He died aged 78 at Heron Court, Richmond, Surrey, now in London, on 24 July 1913 and is buried in Richmond Cemetery.

His recreations were listed as "boxing, fencing, sword-play, running, cricket, football, hunting and polo".

There is a bronze memorial tablet to him in Brighton College Chapel, but his sword that used to hang above it was stolen.

==Family==
Prendergast was married to Emilie Rachael, and had several children:
- George William Yelverton Prendergast (ca. 1871–1903; second son), who served in the diplomatic service from 1896. He was British Vice-Consul at Scutari, Albania from May 1901, and for several months acted as Chargé d'affaires at Cetinje. He died at Menton, Alpes-Maritimes on 6 January 1903 aged 31.

§ Data extract

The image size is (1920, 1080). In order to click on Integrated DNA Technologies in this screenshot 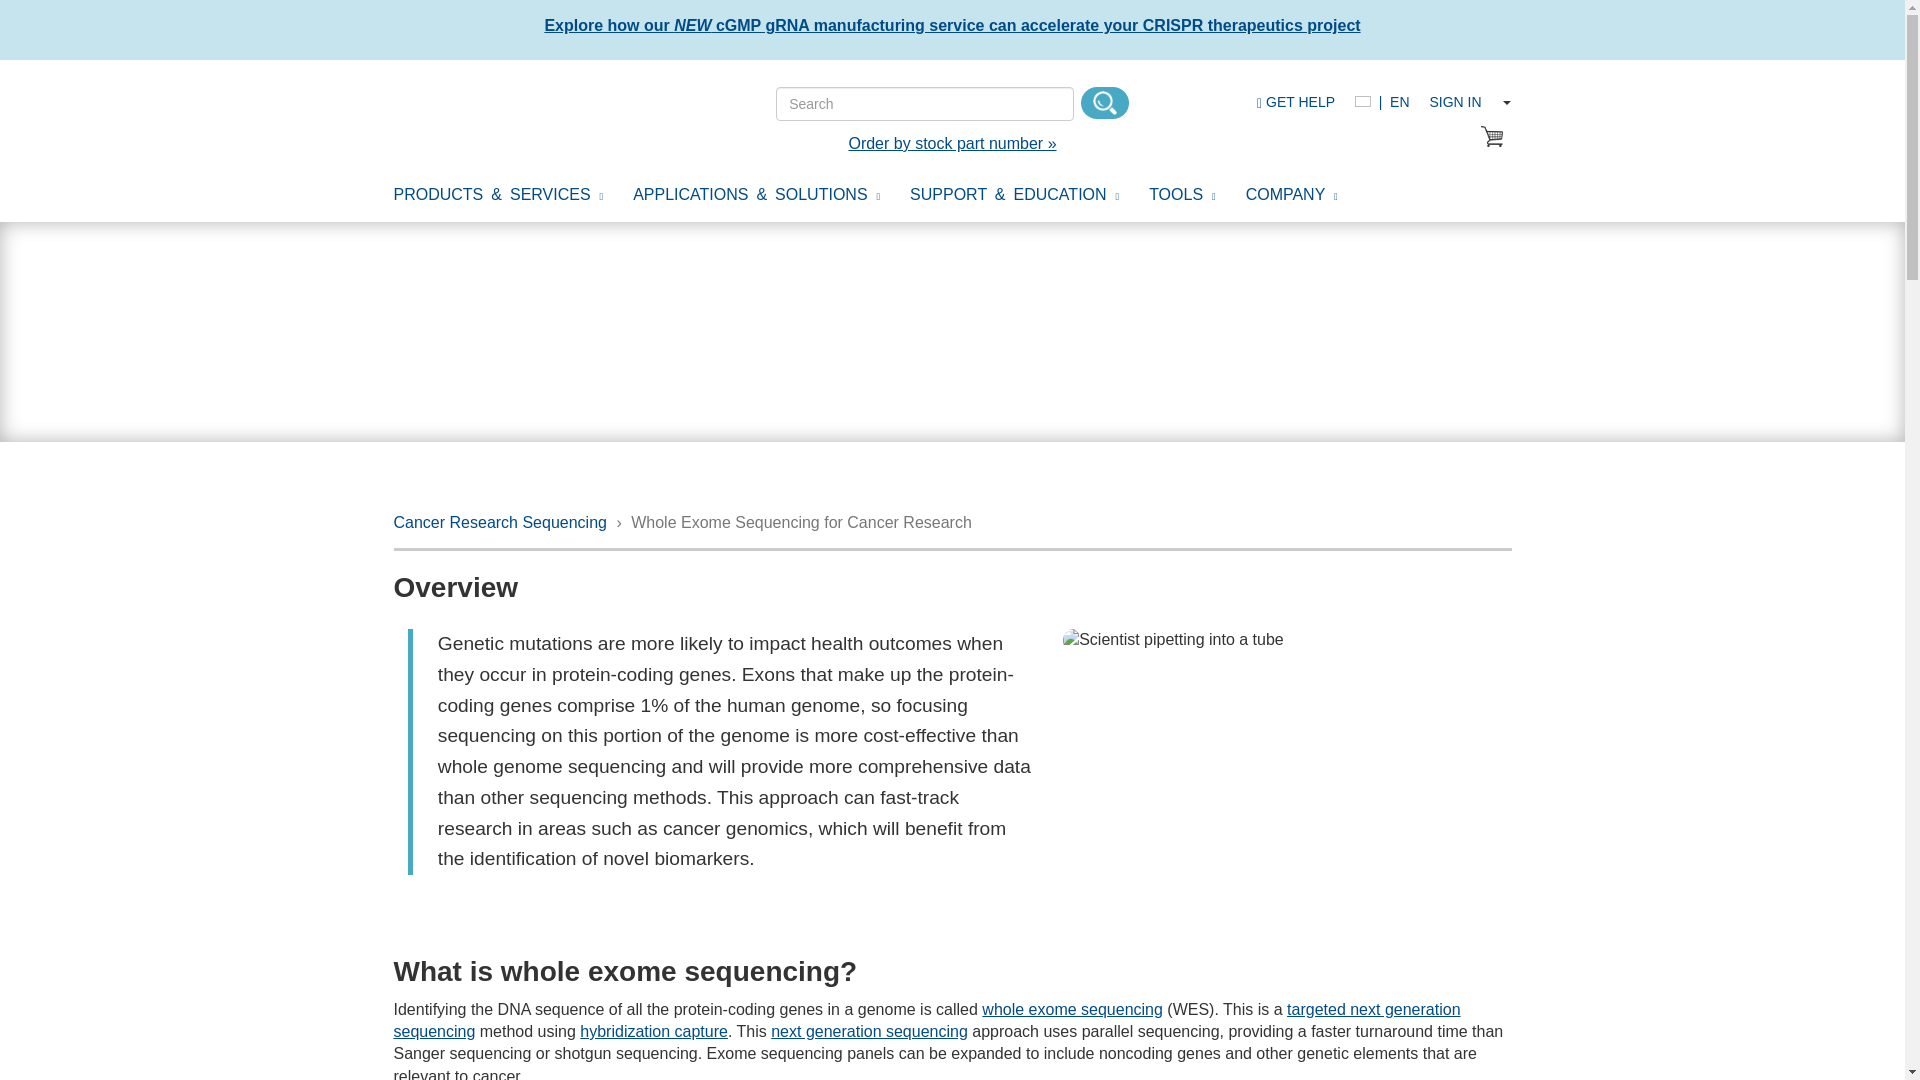, I will do `click(504, 114)`.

§ To-do list
1 - Print the part of the Prendergast passage from "He died aged" to "1903 aged 31.".
2 - In the Prendergast passage, why is his sword no longer hanging above the memorial tablet in Brighton College Chapel? Answer in one to three sentences.
3 - Extend the Prendergast passage, starting after its last sentence.

§ Answers to the exercises
1 -
He died aged 78 at Heron Court, Richmond, Surrey, now in London, on 24 July 1913 and is buried in Richmond Cemetery.

His recreations were listed as "boxing, fencing, sword-play, running, cricket, football, hunting and polo".

There is a bronze memorial tablet to him in Brighton College Chapel, but his sword that used to hang above it was stolen.

==Family==
Prendergast was married to Emilie Rachael, and had several children:
- George William Yelverton Prendergast (ca. 1871–1903; second son), who served in the diplomatic service from 1896. He was British Vice-Consul at Scutari, Albania from May 1901, and for several months acted as Chargé d'affaires at Cetinje. He died at Menton, Alpes-Maritimes on 6 January 1903 aged 31.

2 - The sword that used to hang above the bronze memorial tablet was stolen.

3 -
- Ella Prendergast, who married in 1913 General Sir Harry Aubrey de Vere Maclean

==The medal==
In the 1980s the medal, on loan from the Prendergast family to the National Army Museum was suggested to be a copy. However, a subsequent 2020 study of its metal composition demonstrated it was an unusually close match to other Victoria Crosses, and in particular those dated to the same year, suggesting it was in fact genuine. The medal is currently displayed at the Royal Engineers Museum in Chatham, England.

==Sources==
- Colonel H M Vibart, The Life of General Sir Harry N D Prendergast, RE, VC, GCB (The Happy Warrior). (Eveleigh Nash, London, 1914)
- Martin D W Jones, 'The War of Lost Footsteps. A Re-assessment of the Third Burmese War 1885–1896.', The Bulletin of the Military Historical Society, xxxx no. 157 (August 1989), pp. 36–40
- The Register of the Victoria Cross (This England, 1997)
- The Sapper VCs (Gerald Napier, 1998)
- Monuments to Courage (David Harvey, 1999)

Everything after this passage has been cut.